## RECORDS FOR THE EXERCISE
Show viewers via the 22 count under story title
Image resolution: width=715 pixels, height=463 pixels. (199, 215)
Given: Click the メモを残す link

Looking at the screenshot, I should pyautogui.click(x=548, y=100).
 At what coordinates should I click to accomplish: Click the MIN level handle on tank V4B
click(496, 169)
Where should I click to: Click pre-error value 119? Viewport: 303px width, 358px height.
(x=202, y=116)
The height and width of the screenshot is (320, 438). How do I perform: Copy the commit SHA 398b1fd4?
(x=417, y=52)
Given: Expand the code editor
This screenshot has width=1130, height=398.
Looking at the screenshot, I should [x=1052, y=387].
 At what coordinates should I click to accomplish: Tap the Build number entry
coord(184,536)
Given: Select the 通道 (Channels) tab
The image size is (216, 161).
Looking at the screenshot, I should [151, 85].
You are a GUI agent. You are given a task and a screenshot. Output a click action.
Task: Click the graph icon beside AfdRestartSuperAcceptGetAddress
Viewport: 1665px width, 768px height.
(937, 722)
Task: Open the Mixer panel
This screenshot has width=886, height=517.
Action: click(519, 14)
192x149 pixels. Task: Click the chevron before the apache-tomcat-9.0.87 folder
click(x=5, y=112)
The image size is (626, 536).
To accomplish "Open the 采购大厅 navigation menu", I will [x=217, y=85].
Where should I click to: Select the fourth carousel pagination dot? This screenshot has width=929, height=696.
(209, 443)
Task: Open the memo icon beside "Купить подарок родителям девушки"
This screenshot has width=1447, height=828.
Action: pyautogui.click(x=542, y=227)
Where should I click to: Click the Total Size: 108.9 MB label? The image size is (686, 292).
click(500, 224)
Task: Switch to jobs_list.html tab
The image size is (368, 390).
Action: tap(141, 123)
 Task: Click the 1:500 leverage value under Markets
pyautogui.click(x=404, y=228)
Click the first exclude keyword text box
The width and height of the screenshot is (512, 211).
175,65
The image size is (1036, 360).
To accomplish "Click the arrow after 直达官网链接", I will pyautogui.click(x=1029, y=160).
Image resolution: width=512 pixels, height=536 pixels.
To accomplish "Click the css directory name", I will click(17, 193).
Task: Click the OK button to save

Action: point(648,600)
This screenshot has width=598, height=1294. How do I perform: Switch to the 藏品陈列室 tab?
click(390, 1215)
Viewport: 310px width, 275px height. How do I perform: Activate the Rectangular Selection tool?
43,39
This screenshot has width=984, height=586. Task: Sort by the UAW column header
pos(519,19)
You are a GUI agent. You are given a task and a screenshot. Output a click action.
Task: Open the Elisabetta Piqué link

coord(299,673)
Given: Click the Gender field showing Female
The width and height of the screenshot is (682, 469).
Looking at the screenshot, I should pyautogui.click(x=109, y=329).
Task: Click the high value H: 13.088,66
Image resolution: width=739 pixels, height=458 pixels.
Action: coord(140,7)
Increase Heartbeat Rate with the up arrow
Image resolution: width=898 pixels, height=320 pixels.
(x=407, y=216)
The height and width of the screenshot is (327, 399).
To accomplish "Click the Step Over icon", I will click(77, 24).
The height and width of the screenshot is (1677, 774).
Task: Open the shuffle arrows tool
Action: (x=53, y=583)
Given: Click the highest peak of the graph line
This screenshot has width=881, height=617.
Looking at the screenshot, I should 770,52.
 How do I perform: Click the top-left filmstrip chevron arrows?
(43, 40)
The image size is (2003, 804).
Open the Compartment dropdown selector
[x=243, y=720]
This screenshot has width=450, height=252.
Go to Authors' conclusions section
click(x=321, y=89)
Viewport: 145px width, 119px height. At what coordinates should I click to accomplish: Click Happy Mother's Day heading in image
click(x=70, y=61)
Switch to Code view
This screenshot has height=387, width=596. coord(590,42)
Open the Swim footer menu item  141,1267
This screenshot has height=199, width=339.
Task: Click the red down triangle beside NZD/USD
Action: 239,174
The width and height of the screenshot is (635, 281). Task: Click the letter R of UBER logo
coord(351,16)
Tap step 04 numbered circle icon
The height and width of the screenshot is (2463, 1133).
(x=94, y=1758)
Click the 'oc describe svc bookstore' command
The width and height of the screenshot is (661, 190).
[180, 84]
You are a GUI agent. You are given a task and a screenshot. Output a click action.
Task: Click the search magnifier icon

## WHAT TO PRODUCE
Each record needs to be given again exactly.

## RESULT
Show viewers via the 22 count under story title
Image resolution: width=715 pixels, height=463 pixels. (199, 215)
Given: Click the メモを残す link

Looking at the screenshot, I should pyautogui.click(x=548, y=100).
 At what coordinates should I click to accomplish: Click the MIN level handle on tank V4B
click(496, 169)
Where should I click to: Click pre-error value 119? Viewport: 303px width, 358px height.
(x=202, y=116)
The height and width of the screenshot is (320, 438). How do I perform: Copy the commit SHA 398b1fd4?
(x=417, y=52)
Given: Expand the code editor
This screenshot has width=1130, height=398.
Looking at the screenshot, I should [x=1052, y=387].
 At what coordinates should I click to accomplish: Tap the Build number entry
coord(184,536)
Given: Select the 通道 (Channels) tab
The image size is (216, 161).
Looking at the screenshot, I should [151, 85].
You are a GUI agent. You are given a task and a screenshot. Output a click action.
Task: Click the graph icon beside AfdRestartSuperAcceptGetAddress
Viewport: 1665px width, 768px height.
(937, 722)
Task: Open the Mixer panel
This screenshot has width=886, height=517.
Action: click(519, 14)
192x149 pixels. Task: Click the chevron before the apache-tomcat-9.0.87 folder
click(x=5, y=112)
The image size is (626, 536).
To accomplish "Open the 采购大厅 navigation menu", I will [x=217, y=85].
Where should I click to: Select the fourth carousel pagination dot? This screenshot has width=929, height=696.
(209, 443)
Task: Open the memo icon beside "Купить подарок родителям девушки"
This screenshot has width=1447, height=828.
Action: pyautogui.click(x=542, y=227)
Where should I click to: Click the Total Size: 108.9 MB label? The image size is (686, 292).
click(500, 224)
Task: Switch to jobs_list.html tab
The image size is (368, 390).
Action: tap(141, 123)
 Task: Click the 1:500 leverage value under Markets
pyautogui.click(x=404, y=228)
Click the first exclude keyword text box
The width and height of the screenshot is (512, 211).
175,65
The image size is (1036, 360).
To accomplish "Click the arrow after 直达官网链接", I will pyautogui.click(x=1029, y=160).
Image resolution: width=512 pixels, height=536 pixels.
To accomplish "Click the css directory name", I will click(17, 193).
Task: Click the OK button to save

Action: point(648,600)
This screenshot has width=598, height=1294. How do I perform: Switch to the 藏品陈列室 tab?
click(390, 1215)
Viewport: 310px width, 275px height. How do I perform: Activate the Rectangular Selection tool?
43,39
This screenshot has width=984, height=586. Task: Sort by the UAW column header
pos(519,19)
You are a GUI agent. You are given a task and a screenshot. Output a click action.
Task: Open the Elisabetta Piqué link

coord(299,673)
Given: Click the Gender field showing Female
The width and height of the screenshot is (682, 469).
Looking at the screenshot, I should pyautogui.click(x=109, y=329).
Task: Click the high value H: 13.088,66
Image resolution: width=739 pixels, height=458 pixels.
Action: coord(140,7)
Increase Heartbeat Rate with the up arrow
Image resolution: width=898 pixels, height=320 pixels.
(x=407, y=216)
The height and width of the screenshot is (327, 399).
To accomplish "Click the Step Over icon", I will click(77, 24).
The height and width of the screenshot is (1677, 774).
Task: Open the shuffle arrows tool
Action: (x=53, y=583)
Given: Click the highest peak of the graph line
This screenshot has width=881, height=617.
Looking at the screenshot, I should 770,52.
 How do I perform: Click the top-left filmstrip chevron arrows?
(43, 40)
The image size is (2003, 804).
Open the Compartment dropdown selector
[x=243, y=720]
This screenshot has width=450, height=252.
Go to Authors' conclusions section
click(x=321, y=89)
Viewport: 145px width, 119px height. At what coordinates should I click to accomplish: Click Happy Mother's Day heading in image
click(x=70, y=61)
Switch to Code view
This screenshot has height=387, width=596. coord(590,42)
Open the Swim footer menu item  141,1267
This screenshot has height=199, width=339.
Task: Click the red down triangle beside NZD/USD
Action: 239,174
The width and height of the screenshot is (635, 281). Task: Click the letter R of UBER logo
coord(351,16)
Tap step 04 numbered circle icon
The height and width of the screenshot is (2463, 1133).
(x=94, y=1758)
Click the 'oc describe svc bookstore' command
The width and height of the screenshot is (661, 190).
[180, 84]
You are a GUI agent. You are given a task and a screenshot. Output a click action.
Task: Click the search magnifier icon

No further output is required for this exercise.